Immer wieder neue Hiobsbotschaften – von «alternativen Fakten» ganz zu schweigen. Und so ist es mehr durchaus verständlich, wenn sich manche spätestens übers letzte Jahr hinweg mehr oder weniger abgewendet haben von den Entwicklungen. Wenn nicht wenige Menschen ganz und gar auf Nachrichten verzichten und aktuelle Informationen zur Lage der Nation nicht einmal mehr hören wollen oder können.

Stattdessen packt man sich dann in die eigene Gemütlichkeit ein: «Hygge»[1] heisst der Trend: Ein Wohlfühlprogramm aus dem kühleren Norden Europas, genauer aus Dänemark. Am liebsten hat man es kerzenwarm und wohlig kuschelig und freut sich am lichtvollen Kaminzauber. Und Teil dieses Programms ist es durchaus auch, sich mithilfe passender kalorienhaltiger und hochprozentischer «Genuss-Botschaften» wenigstens für eine bestimmte Zeit in eine bessere Welt hineinzuimaginieren.

Und nun also der diesjährige Heilige Abend. Ist das sozusagen das ultimative kirchliche «Hygge»-Ereignis, in das man sich nun ebenfalls einkuscheln soll und kann, weil eben die umgebende Welt nur noch Schrecken bereithält?

Ja, so könnte man es verstehen.
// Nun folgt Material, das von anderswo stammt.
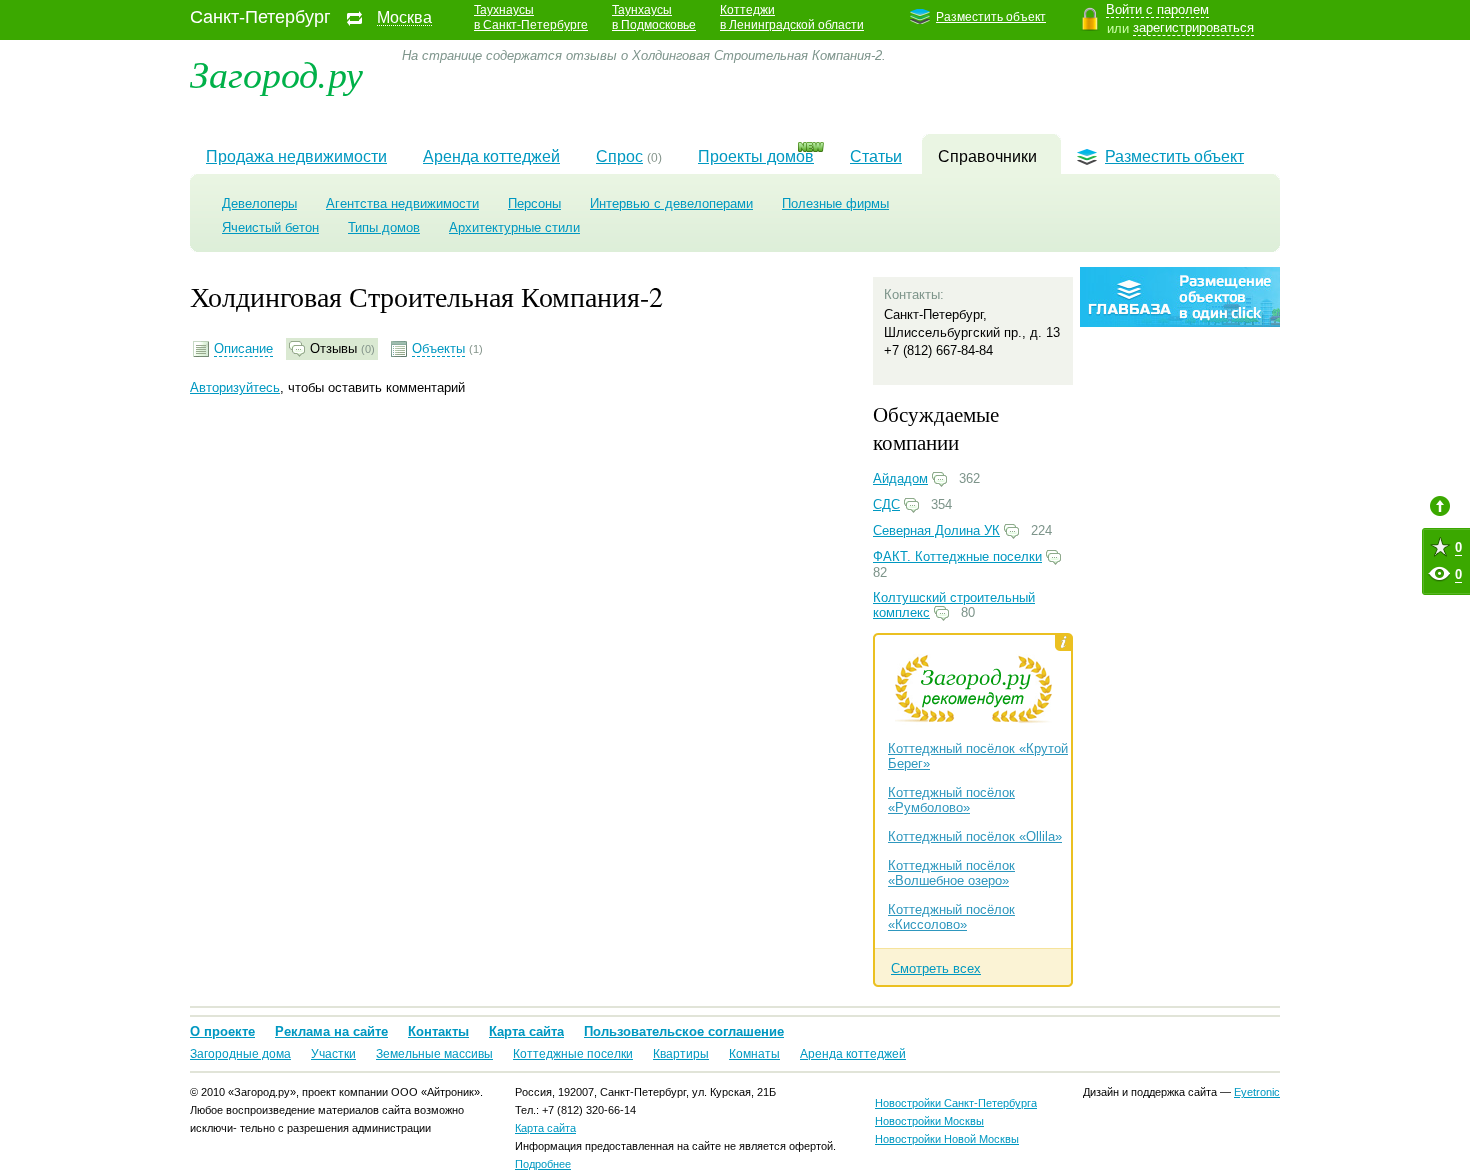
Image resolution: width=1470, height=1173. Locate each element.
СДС (886, 504)
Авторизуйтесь (235, 387)
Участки (333, 1054)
Und die Bilder und die ganze Geschichte legen es irgendwie auch nahe: Das süsse Kind, das helle, warme Licht, an der Krippe eine Atmosphäre der Geborgenheit, Glanz in den Augen, helle Engelsbotschaft – all dies inmitten der Nacht und gegen die Nacht und erst recht gegen die tiefschwarzen Realitäten der Faktenlage.

Scheint also jetzt endlich oder wenigstens für einen Moment die andere Welt auf, die uns leben und hoffen lässt? Ist das nun die echte «Alternative für das Durchstehen»[2] der realen und laut ausgerufenen Krisen?
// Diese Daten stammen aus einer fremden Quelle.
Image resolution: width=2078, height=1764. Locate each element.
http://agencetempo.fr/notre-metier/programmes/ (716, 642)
Neu ist dieser Wunsch nach einer hellen, ganz anderen Zukunft ja nicht. Die alttestamentlichen Worte, die dem heutigen Heiligen Abend Glanz und Hoffnung verleihen wollen, haben dies schon vor Urzeiten zur Sprache gebracht:

Der Prophet Jesaja schreibt hoffnungsvoll und staunend zugleich:

Das Volk, das im Finstern wandelt, sieht ein großes Licht, und über denen, die da wohnen im finstern Lande, scheint es hell. Du weckst lauten Jubel, du machst groß die Freude.
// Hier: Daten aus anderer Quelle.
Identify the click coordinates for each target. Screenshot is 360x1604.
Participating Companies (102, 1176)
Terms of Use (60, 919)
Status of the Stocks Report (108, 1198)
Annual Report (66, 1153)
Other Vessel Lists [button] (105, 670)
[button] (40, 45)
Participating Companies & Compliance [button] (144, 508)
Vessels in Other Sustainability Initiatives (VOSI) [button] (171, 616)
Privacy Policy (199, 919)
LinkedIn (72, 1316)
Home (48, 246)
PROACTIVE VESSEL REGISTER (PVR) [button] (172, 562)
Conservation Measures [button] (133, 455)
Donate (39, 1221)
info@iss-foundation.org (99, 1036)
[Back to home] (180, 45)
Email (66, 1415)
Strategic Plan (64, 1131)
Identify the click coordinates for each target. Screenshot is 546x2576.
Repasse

Vor dir freut man sich, wie man sich freut in der Ernte, wie man fröhlich ist, wenn man Beute austeilt. Denn du hast ihr drückendes Joch, die Jochstange auf ihrer Schulter und den Stecken ihres Treibers zerbrochen wie am Tage Midians. Denn jeder Stiefel, der mit Gedröhn dahergeht, und jeder Mantel, durch Blut geschleift, wird verbrannt und vom Feuer verzehrt. 

Denn uns ist ein Kind geboren, ein Sohn ist uns gegeben, und die Herrschaft ist auf seiner Schulter; und er heißt Wunder-Rat, Gott-Held, Ewig-Vater, Friede-Fürst; auf dass seine Herrschaft groß werde und des Friedens kein Ende auf dem Thron Davids und in seinem Königreich, dass er’s stärke und stütze durch Recht und Gerechtigkeit von nun an bis in Ewigkeit. Solches wird tun der Eifer des Herrn Zebaoth.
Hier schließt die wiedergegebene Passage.